TEXT EXCERPT
Key environment variables (full list in .env.example): MC_SERVER_HOST /
MC_SERVER_PORT / MC_VERSION (default 1.20.6) for the server, MC_AUTH
(offline or microsoft), MC_OWNER_USERNAME (required), and MCP_PORT
(default 3001) for the MCP endpoint.
The landing page lives in apps/web, so create the Vercel project with:
| Setting | Value |
|---|---|
| Root Directory | apps/web |
| Framework Preset | Next.js |
| Install Command | bun install |
| Build Command | bun run build |
| Output Directory | leave blank, Vercel default |
Set this environment variable in Vercel:
NEXT_PUBLIC_SITE_URL=https://itto.stephenhung.meThat URL is used for canonical metadata, robots.txt, sitemap.xml, and JSON-LD.
Change it if the production domain is different.
Early scaffold. The structure, both loops, the control surface, the MCP tools,
and the seed skills are wired and working. Follow, mining, combat, building,
pathfinding, and crafting are implemented; the deeper pieces (full session
memory, vibe-check vision, the Hermes nudge channel) are marked TODO. See
CONTEXT.md for what's still open.
- Don't put LLM calls in the fast loop.
- Don't use screenshots when Mineflayer's structured state suffices.
- Don't fork Hermes. Depend on it via MCP.
- Don't make the bot proactively chatty. It mostly listens.
- Don't pathfind long routes (over 30 blocks). Teleport instead.

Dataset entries
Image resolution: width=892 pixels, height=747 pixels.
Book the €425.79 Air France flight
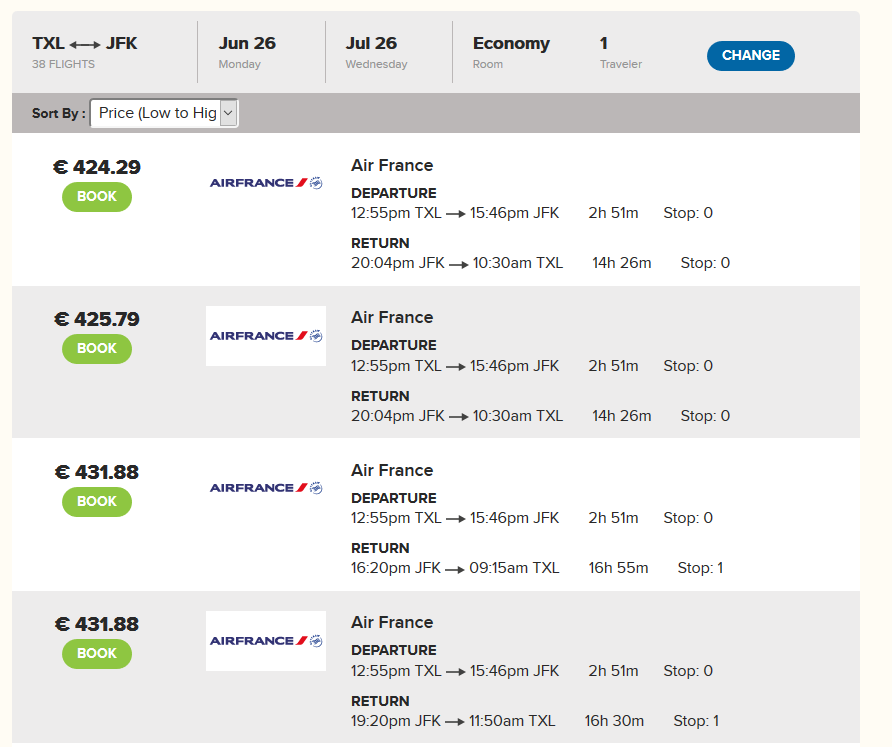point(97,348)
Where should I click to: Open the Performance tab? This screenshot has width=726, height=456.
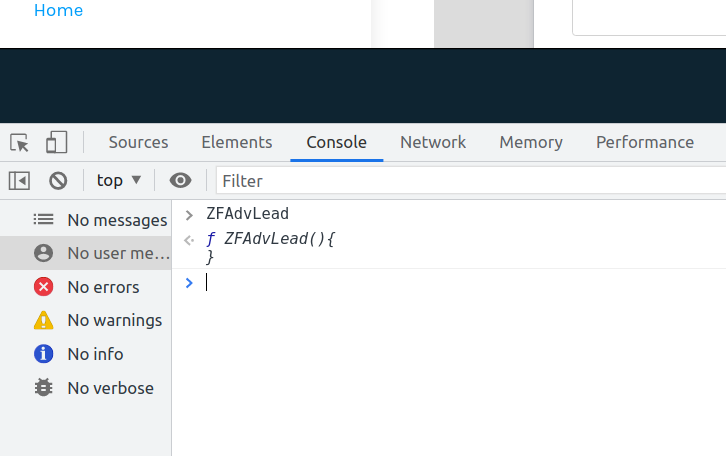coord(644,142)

* * *

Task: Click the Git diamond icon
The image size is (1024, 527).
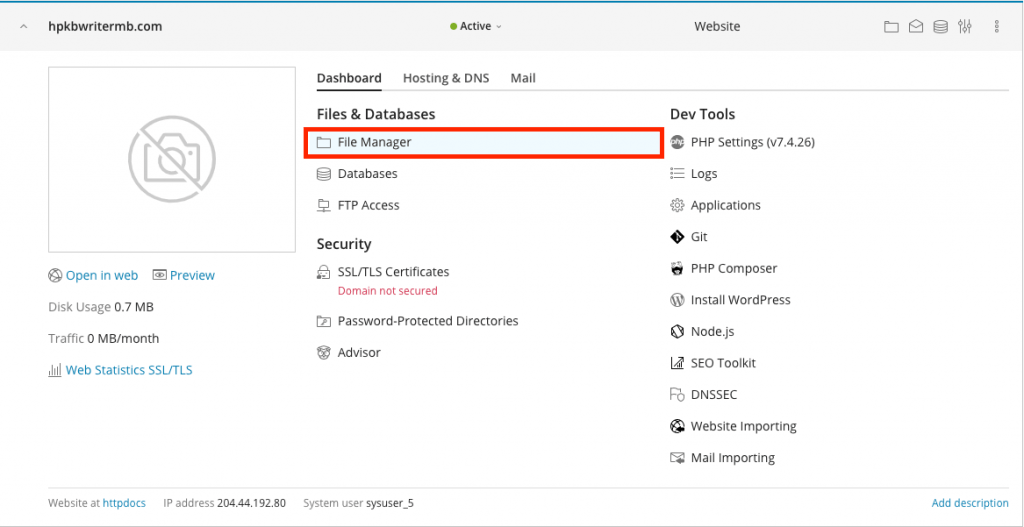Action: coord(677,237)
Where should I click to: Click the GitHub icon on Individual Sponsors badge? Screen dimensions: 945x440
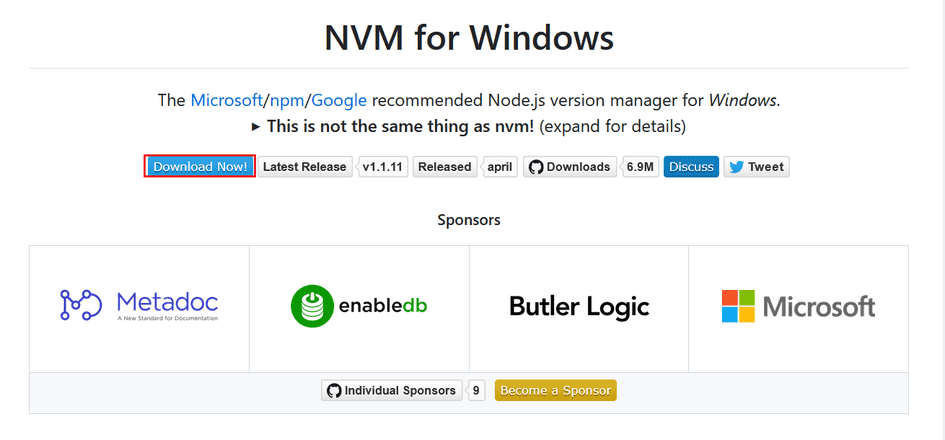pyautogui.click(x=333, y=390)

PROBLEM TO SOLVE
Please state the default value of MCP_PORT given in the text excerpt.

RESULT OF THE EXERCISE
3001